Required work
Output, without alteration, the first line of the entries and each line after it, stopping with the line that contains "Task: Select 조판 부호 지우기 tool".

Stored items
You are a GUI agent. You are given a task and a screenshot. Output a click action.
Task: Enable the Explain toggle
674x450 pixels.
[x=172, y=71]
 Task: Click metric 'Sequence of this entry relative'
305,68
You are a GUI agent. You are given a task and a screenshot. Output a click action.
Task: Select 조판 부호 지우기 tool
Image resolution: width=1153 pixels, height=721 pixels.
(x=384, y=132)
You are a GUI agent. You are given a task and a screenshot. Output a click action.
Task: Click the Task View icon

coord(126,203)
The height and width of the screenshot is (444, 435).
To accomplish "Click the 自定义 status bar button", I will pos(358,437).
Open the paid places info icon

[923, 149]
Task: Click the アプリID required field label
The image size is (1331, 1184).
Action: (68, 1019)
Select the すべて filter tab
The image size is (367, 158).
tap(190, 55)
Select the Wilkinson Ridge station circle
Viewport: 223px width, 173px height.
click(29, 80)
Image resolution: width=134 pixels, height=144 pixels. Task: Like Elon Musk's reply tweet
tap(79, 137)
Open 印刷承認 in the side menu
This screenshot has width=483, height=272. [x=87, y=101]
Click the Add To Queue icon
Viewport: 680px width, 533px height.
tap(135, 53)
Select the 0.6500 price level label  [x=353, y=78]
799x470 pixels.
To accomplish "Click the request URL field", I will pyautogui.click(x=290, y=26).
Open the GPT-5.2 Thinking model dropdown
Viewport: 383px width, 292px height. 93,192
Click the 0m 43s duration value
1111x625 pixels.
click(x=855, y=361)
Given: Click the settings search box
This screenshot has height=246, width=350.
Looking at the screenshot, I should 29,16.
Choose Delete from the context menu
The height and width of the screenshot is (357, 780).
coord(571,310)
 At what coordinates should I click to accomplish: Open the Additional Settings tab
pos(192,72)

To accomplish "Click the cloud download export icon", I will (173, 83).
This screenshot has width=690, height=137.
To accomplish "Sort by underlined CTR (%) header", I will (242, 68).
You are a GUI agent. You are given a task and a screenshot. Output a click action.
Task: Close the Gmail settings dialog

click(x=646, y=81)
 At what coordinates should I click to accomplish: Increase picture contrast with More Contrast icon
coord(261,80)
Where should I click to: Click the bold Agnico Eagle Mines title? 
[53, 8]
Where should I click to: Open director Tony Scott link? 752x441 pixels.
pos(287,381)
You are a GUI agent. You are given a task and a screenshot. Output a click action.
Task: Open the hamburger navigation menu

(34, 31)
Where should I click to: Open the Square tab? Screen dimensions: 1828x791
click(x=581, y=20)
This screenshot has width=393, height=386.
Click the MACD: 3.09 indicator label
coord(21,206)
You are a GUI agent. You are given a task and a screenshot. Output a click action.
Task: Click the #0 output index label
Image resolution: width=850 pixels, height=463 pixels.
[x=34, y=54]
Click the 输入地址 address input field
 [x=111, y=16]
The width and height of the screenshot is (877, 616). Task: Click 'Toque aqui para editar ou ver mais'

Answer
You are a GUI agent. You are given a task and a screenshot. Output a click action.
Task: Enable the Explain toggle
674x450 pixels.
[x=172, y=71]
 Task: Click metric 'Sequence of this entry relative'
305,68
You are a GUI agent. You are given a task and a screenshot. Output a click action.
Task: Select 조판 부호 지우기 tool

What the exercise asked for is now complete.